La librería Fountain Bookshop a Manhattan ospita questo venerdì la scrittrice Paula Sevenbergen, che presenterà il suo romanzo grafico horror Flow, co-creato con Claudia Balboni. L'opera esplora il dibattito sul riconoscimento delle mestruazioni nelle bambine, affrontando senso di colpa, vergogna e bullismo, ma anche la meraviglia del corpo umano. Uno sguardo che mescola paura e visceralità.
La narrativa grafica come motore di cambiamento sociale 🎨
Sevenbergen utilizza uno stile visivo denso e contrasti di inchiostro per rappresentare il ciclo mestruale come un processo biologico ed emotivo. La tecnica di Balboni combina vignette frammentate e primi piani che evocano claustrofobia, riflettendo la pressione sociale che le bambine affrontano. L'uso di ombre e texture organiche cerca di demistificare un tabù, mentre la narrazione sequenziale permette di mostrare l'evoluzione del corpo senza ricorrere a metafore edulcorate.

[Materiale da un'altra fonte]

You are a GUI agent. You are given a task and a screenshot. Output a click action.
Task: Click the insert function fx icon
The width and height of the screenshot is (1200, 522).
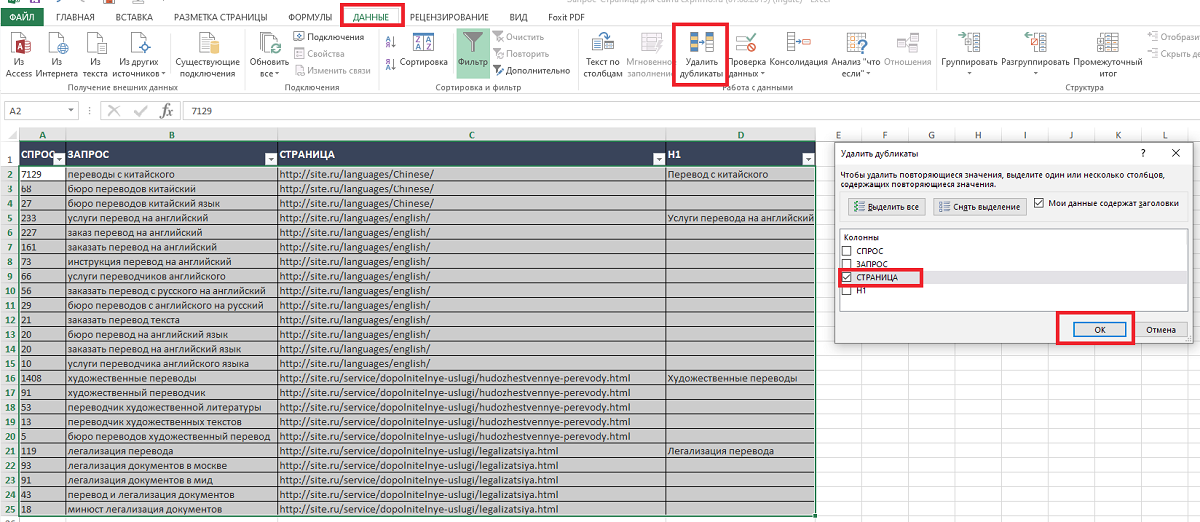coord(167,111)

L'opera è un esercizio di realismo sporco.
Quando l'orrore corporeo supera la sceneggiatura horror 😱
Perché, siamo sinceri, a volte il vero spavento non viene da un mostro, ma dal dover spiegare a cena che hai comprato assorbenti. Flow sfrutta quel panico quotidiano per costruire un'atmosfera di tensione costante. E se alla fine provi sollievo che sia solo un fumetto, ricorda che là fuori c'è ancora gente che si scandalizza più per una macchia di sangue che per un serial killer.